Today I can call myself a bona fide, card-carrying, every-inch-a woman because yesterday I canned. Being able to can just rounds me out as a person. It gives me a sense of accomplishment and independence -- I could conceivably go off the grid with my my little 4x6 raised garden bed and my 22 quart pressure canner.My mother was an inveterate canner. She canned tomatoes, peaches, apricots, nopales (cactus), fig jam,tomato jam, salsa verde and purslane (verdolagas). The original urban locavore, she always drove around 1950s Los Angeles, California with a kitchen knife and some newspaper in the trunk of her car, just in case she came upon a bunch of purslane or cactus. The cleaning of the cactus was ritualistic: clear the table off, spread out layers of the local Spanish language newspaper, "La Opinion", and very carefully take the spines off, stack them, rinse them, cut them into long four inch-long pieces, cook them and then can them. It was a lot of work, but it was free food.

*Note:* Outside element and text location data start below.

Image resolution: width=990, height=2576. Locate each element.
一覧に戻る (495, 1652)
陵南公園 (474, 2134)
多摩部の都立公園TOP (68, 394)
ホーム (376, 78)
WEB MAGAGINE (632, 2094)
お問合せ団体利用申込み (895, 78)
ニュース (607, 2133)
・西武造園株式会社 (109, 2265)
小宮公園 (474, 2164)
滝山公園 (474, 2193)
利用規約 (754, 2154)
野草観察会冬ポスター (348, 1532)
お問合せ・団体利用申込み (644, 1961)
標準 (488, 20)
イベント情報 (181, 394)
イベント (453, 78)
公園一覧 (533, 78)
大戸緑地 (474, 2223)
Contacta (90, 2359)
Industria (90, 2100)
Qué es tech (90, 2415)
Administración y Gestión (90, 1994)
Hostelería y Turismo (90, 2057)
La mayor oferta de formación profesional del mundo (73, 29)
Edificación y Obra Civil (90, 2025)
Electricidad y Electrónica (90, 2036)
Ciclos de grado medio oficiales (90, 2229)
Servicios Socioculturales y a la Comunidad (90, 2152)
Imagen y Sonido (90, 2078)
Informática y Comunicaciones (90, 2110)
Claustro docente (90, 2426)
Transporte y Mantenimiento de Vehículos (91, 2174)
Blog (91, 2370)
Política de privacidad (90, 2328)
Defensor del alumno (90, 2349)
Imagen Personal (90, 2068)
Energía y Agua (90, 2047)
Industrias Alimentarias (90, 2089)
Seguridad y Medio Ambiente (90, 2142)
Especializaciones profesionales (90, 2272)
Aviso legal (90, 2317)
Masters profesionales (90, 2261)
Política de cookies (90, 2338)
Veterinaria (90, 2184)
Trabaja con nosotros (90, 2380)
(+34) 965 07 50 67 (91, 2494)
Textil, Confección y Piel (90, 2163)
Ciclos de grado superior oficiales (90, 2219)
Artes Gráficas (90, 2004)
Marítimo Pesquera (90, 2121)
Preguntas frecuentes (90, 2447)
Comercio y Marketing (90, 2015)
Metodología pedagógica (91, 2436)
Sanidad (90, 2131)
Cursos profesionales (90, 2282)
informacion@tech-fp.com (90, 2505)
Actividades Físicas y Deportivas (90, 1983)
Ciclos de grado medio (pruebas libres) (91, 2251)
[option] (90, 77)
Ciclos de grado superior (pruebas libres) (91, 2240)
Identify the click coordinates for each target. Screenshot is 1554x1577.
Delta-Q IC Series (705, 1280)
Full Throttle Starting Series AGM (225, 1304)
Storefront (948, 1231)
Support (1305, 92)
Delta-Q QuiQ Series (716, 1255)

I felt that same sense of ritual yesterday. Monday I bought the vegetables. Tuesday I prepped the vegetables and cleaned all the jars. Wednesday I sauteéd each vegetable in olive oil and salt separately and dumped them into a scrupulously clean bus tub. I added the hot vinegar-water and then started to jar the huge pile of vegetables.This is the Escabeche (ess-cah-beh-cheh) we made and served at Villa Victoria Take-out.
6 lb. Cauliflower florets
5 lb. Carrots, peeled & sliced
3 lb. Red, Yellow & Green Bell Peppers, cut into broad pieces
3 lb. Onions, cut into broad slices
2 lb. Jalapeños, whole
8 oz. Garlic cloves
.5 oz. Bay leaves
.5 tsp. Black pepper
.5 tsp. Whole cloves
1 cup Olive oil
1.5 gal. Apple cider vinegar
1 gal. Water
Sauté each vegetable in a big wide flat-bottomed pan. Squirt a little olive oil, add the vegetable, a sprinkling of salt and brown. Proceed the same way through all the ingredients. Heat the vinegar and water together and pour over all of the browned vegetables. This will make about 20 quarts canned.